THE PROBLEM
Start at the top line and retype the data exactly through to the end.

STUDY MATERIAL
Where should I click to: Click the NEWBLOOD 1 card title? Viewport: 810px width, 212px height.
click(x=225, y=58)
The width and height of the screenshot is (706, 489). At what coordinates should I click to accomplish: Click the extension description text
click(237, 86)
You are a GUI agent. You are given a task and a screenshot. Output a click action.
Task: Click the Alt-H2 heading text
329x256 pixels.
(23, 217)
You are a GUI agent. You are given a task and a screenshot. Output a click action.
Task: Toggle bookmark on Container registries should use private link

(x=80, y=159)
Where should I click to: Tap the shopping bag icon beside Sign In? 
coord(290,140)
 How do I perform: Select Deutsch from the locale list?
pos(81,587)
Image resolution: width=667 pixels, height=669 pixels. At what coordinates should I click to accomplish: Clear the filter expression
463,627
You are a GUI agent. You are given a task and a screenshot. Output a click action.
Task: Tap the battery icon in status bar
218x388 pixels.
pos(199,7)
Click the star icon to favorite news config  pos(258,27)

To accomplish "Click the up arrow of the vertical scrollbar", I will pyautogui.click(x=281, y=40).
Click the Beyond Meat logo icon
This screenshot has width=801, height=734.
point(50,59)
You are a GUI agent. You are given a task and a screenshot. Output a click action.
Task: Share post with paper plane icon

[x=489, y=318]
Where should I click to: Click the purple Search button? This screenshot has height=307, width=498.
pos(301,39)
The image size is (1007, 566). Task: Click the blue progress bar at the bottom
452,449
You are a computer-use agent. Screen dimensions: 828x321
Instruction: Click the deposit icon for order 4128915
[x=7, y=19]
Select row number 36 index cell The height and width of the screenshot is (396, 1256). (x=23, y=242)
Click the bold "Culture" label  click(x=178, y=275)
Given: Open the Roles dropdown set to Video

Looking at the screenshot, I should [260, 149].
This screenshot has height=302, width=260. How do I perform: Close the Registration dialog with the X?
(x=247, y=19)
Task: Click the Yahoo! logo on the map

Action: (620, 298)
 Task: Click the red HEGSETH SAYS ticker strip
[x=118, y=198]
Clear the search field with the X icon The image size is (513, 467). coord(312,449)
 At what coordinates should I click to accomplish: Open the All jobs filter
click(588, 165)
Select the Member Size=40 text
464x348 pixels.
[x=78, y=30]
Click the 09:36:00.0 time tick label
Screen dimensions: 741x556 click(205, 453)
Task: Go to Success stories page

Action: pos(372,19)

EXERCISE ANSWER
Where should I click to: Click the NEWBLOOD 1 card title? Viewport: 810px width, 212px height.
click(x=225, y=58)
The width and height of the screenshot is (706, 489). At what coordinates should I click to accomplish: Click the extension description text
click(237, 86)
You are a GUI agent. You are given a task and a screenshot. Output a click action.
Task: Click the Alt-H2 heading text
329x256 pixels.
(23, 217)
You are a GUI agent. You are given a task and a screenshot. Output a click action.
Task: Toggle bookmark on Container registries should use private link

(x=80, y=159)
Where should I click to: Tap the shopping bag icon beside Sign In? 
coord(290,140)
 How do I perform: Select Deutsch from the locale list?
pos(81,587)
Image resolution: width=667 pixels, height=669 pixels. At what coordinates should I click to accomplish: Clear the filter expression
463,627
You are a GUI agent. You are given a task and a screenshot. Output a click action.
Task: Tap the battery icon in status bar
218x388 pixels.
pos(199,7)
Click the star icon to favorite news config  pos(258,27)

To accomplish "Click the up arrow of the vertical scrollbar", I will pyautogui.click(x=281, y=40).
Click the Beyond Meat logo icon
This screenshot has width=801, height=734.
point(50,59)
You are a GUI agent. You are given a task and a screenshot. Output a click action.
Task: Share post with paper plane icon

[x=489, y=318]
Where should I click to: Click the purple Search button? This screenshot has height=307, width=498.
pos(301,39)
The image size is (1007, 566). Task: Click the blue progress bar at the bottom
452,449
You are a computer-use agent. Screen dimensions: 828x321
Instruction: Click the deposit icon for order 4128915
[x=7, y=19]
Select row number 36 index cell The height and width of the screenshot is (396, 1256). (x=23, y=242)
Click the bold "Culture" label  click(x=178, y=275)
Given: Open the Roles dropdown set to Video

Looking at the screenshot, I should [260, 149].
This screenshot has height=302, width=260. How do I perform: Close the Registration dialog with the X?
(x=247, y=19)
Task: Click the Yahoo! logo on the map

Action: (620, 298)
 Task: Click the red HEGSETH SAYS ticker strip
[x=118, y=198]
Clear the search field with the X icon The image size is (513, 467). coord(312,449)
 At what coordinates should I click to accomplish: Open the All jobs filter
click(588, 165)
Select the Member Size=40 text
464x348 pixels.
[x=78, y=30]
Click the 09:36:00.0 time tick label
Screen dimensions: 741x556 click(205, 453)
Task: Go to Success stories page

Action: pos(372,19)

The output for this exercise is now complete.